INSTRUCTION:
Quote every one of the lines below verbatim.

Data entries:
· · · ·
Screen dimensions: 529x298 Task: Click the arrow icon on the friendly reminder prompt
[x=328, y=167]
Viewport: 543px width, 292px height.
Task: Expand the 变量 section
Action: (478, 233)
· · · ·
ANSWER TO THIS EXERCISE:
Screen dimensions: 529x298 Task: Click the arrow icon on the friendly reminder prompt
[x=328, y=167]
Viewport: 543px width, 292px height.
Task: Expand the 变量 section
Action: (478, 233)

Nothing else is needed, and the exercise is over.